For more information on configuring Block Storage to use NFS storage, see
`Configure an NFS storage back end
<https://docs.openstack.org/admin-guide/blockstorage-nfs-backend.html>`_ in the
OpenStack Administrator Guide.
Sheepdog
--------
Sheepdog is a userspace distributed storage system. Sheepdog scales
to several hundred nodes, and has powerful virtual disk management
features like snapshot, cloning, rollback and thin provisioning.
It is essentially an object storage system that manages disks and
aggregates the space and performance of disks linearly in hyper
scale on commodity hardware in a smart way. On top of its object store,
Sheepdog provides elastic volume service and http service.
Sheepdog does require a specific kernel version and can work
nicely with xattr-supported file systems.
ZFS
---
The Solaris iSCSI driver for OpenStack Block Storage implements
blocks as ZFS entities. ZFS is a file system that also has the
functionality of a volume manager. This is unlike on a Linux system,
where there is a separation of volume manager (LVM) and file system
(such as, ext3, ext4, xfs, and btrfs).
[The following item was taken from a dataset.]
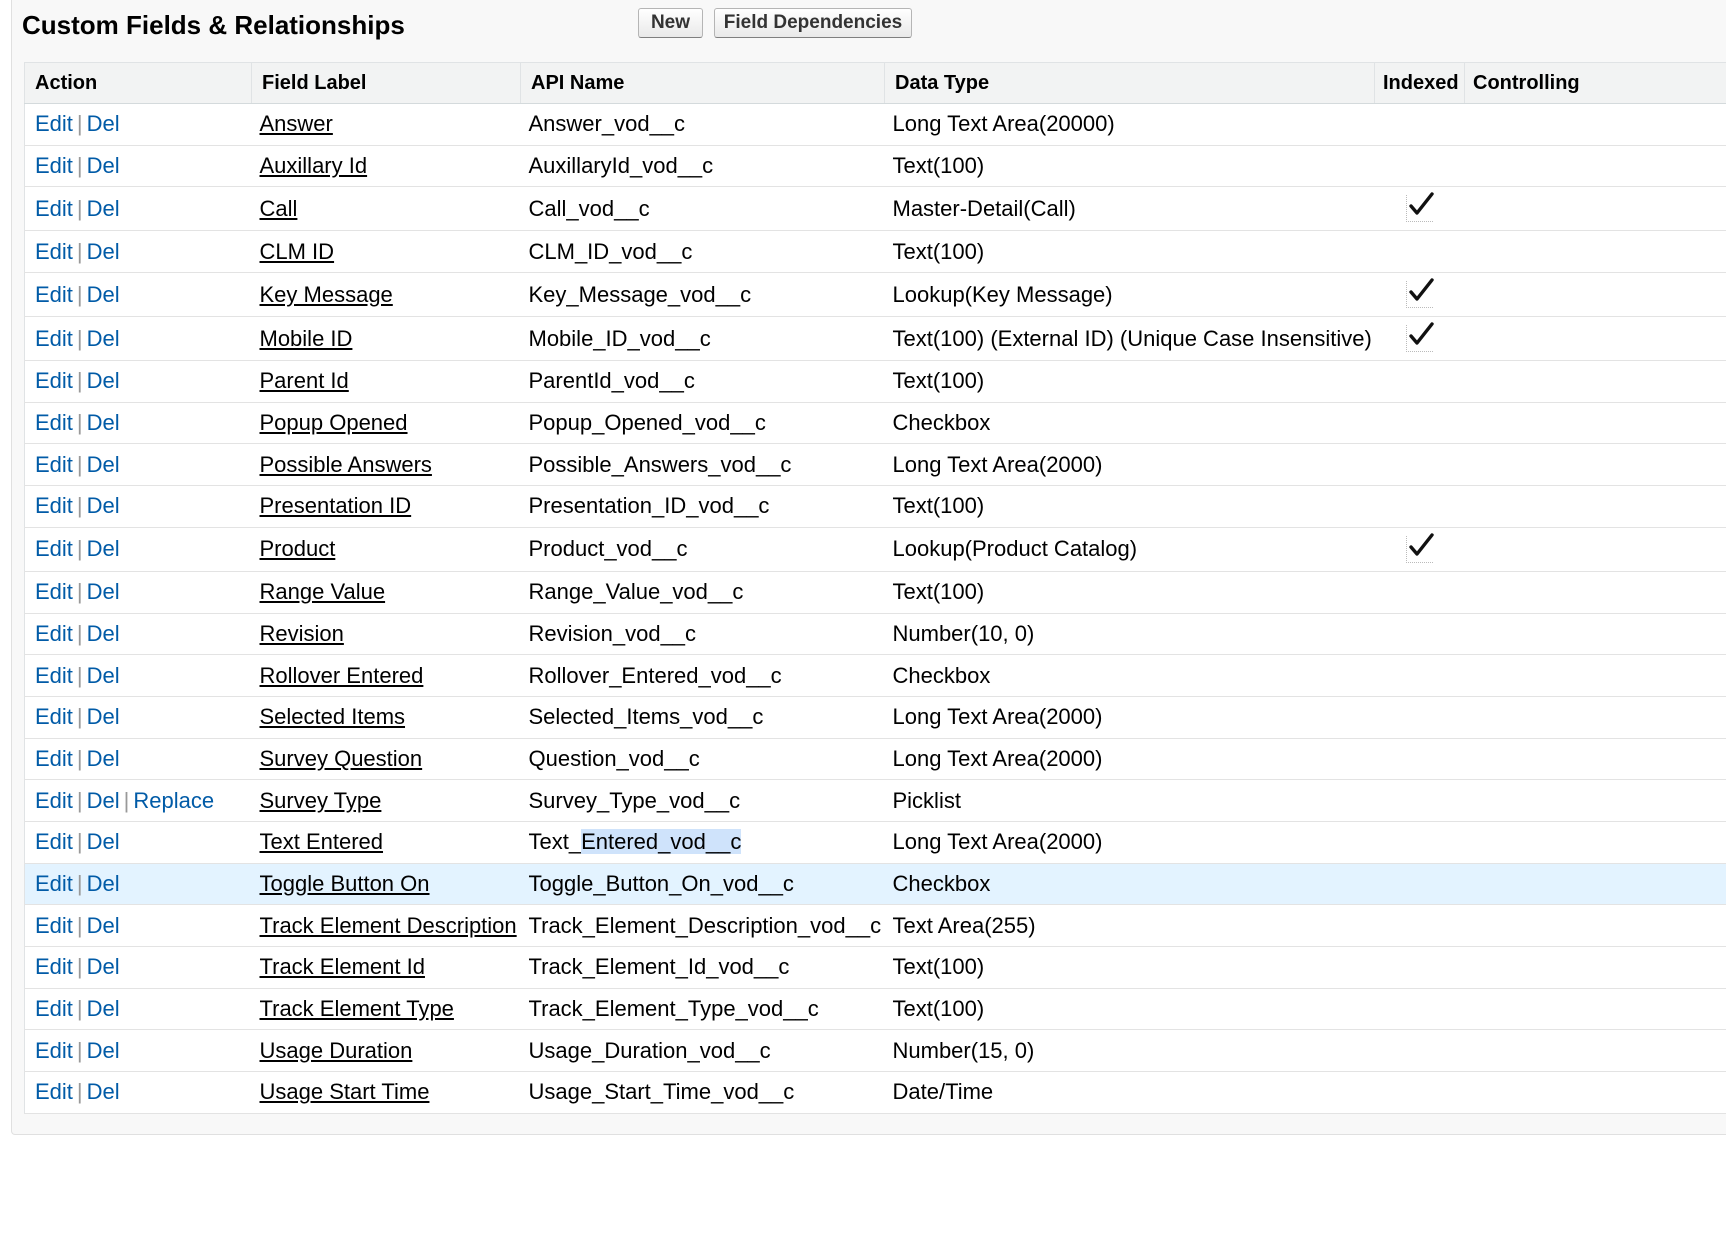  I want to click on field-label-link: Survey Type, so click(321, 800).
ZFS has a number of
advantages over ext4, including improved data-integrity checking.
The ZFS back end for OpenStack Block Storage supports only
Solaris-based systems, such as Illumos. While there is a Linux port
of ZFS, it is not included in any of the standard Linux
distributions, and it has not been tested with OpenStack Block
Storage. As with LVM, ZFS does not provide replication across hosts
on its own, you need to add a replication solution on top of ZFS if
your cloud needs to be able to handle storage-node failures.